Ownership transition / financing


I'm one of several partners in a mid-sized firm and am curious to hear how other architects are financially making their ownership happen. I am in a firm that has 1000 shares of stock and that gets an external valuation (from a very reputable source) every year, expecting buyers to pay out of pocket for their shares with their salary and any bonuses they may receive. The problem with this approach is that even purchasing a one percent share of the company could be half of one's take-home pay for the year. There is no interest whatsoever in the senior partners of the firm for the firm to take on debt to help finance stock purchases. I'm trying to understand how most firms out there handle this process. Are buyers financing their shares for some period of time through the company and not receiving full dividends until the stock is paid for? Do buyers essentially use their bonuses to buy stock so the process is essentially internally funded in a sort of closed loop? What about a process where owners buy stock at book value (usually less than a fair market value) and a deferred compensation plan is put into place to help sellers recover their investment on the way out? My firm seems to be insistent that there is no possible way to accomplish an ownership transition short of incoming owners paying full market value for their shares regardless of whether dividends or bonuses happen, and seems unwilling to consider any approach that puts any financing responsibility on the firm. It seems like an approach that is going to leave the firm no choice but to merge or sell externally. Curious to hear how firm owners have financed their buy and how the financial side of your company's ownership transition works. This seems to be extremely difficult information to find. Thanks for your thoughts!

May 28, 20 12:27 am

are the current owners the founding partners?you're right to be very careful buying "market rate" prices in a firm where in fact there is no market - no one except a few insiders has the opportunity to buy shares. unless there is obvious potential to grow (or sell) the business as you make partner i'd be very concerned about overpaying.

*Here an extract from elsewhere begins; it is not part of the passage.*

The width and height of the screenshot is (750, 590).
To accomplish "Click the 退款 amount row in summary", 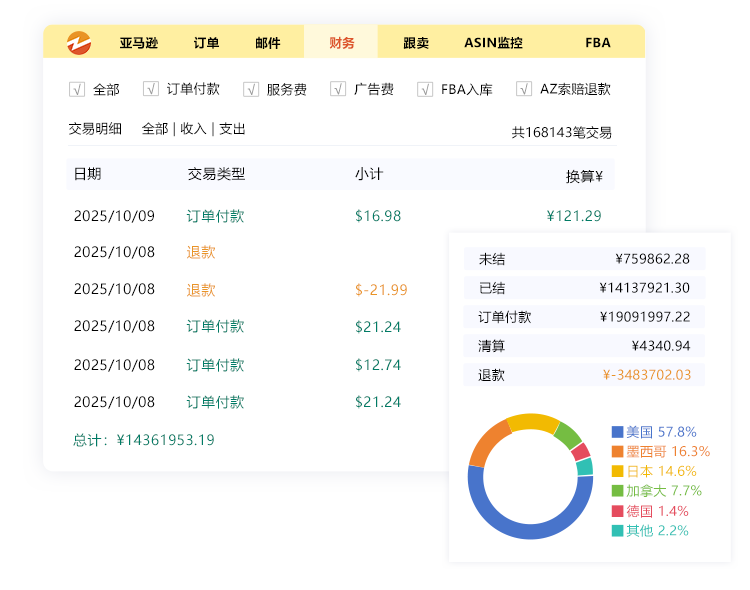I will pos(584,375).
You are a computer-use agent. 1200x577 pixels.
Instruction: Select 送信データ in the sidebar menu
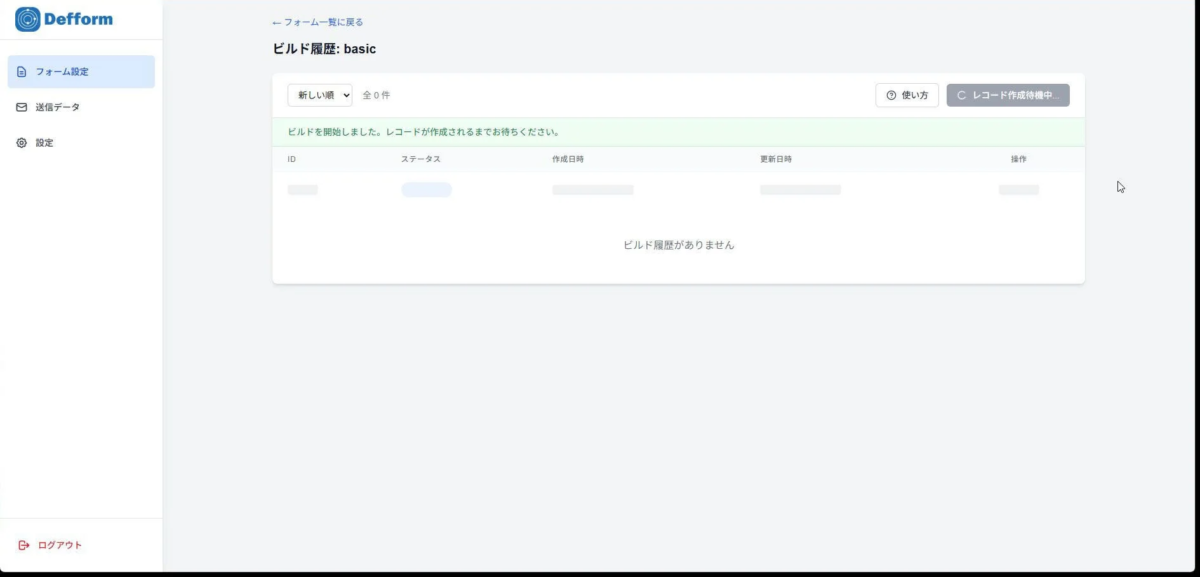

i don't have an answer to your question. i'm curious too. in the bigger offices i've worked in buy-in was always paid out as part of bonuses and salary. some principals chose not to buy in and remained on as non-partner principals.

May 28, 20 12:56 am  · 

The well-run firms I've see facilitate buy-in ways that don't involve the new partners making big upfront outlays of their own cash.  In these firms, the buy-in happens over time and is paid for out of the new partner's earnings and/or share of the profits.   It makes a lot on sense because what the heck young architect has tens of thousands of dollars in cash laying around to buy a partnership?   I have seen a few architects do the money upfront that the OP's firm is proposing and they were all real dirtbags.   They just wanted a big wad of cash to pay for retirement and didn't care what hardships that created for their new partners.   In most cases, nobody would ever take the partnership offers.

May 28, 20 9:52 am  · 

A lot of firms use a blend of both approaches - i.e. essentially bonusing some % of ownership to the chosen new partners, over an agreed-upon timeline, but also requiring a cash buy-in, so that all partners have their own skin in the game.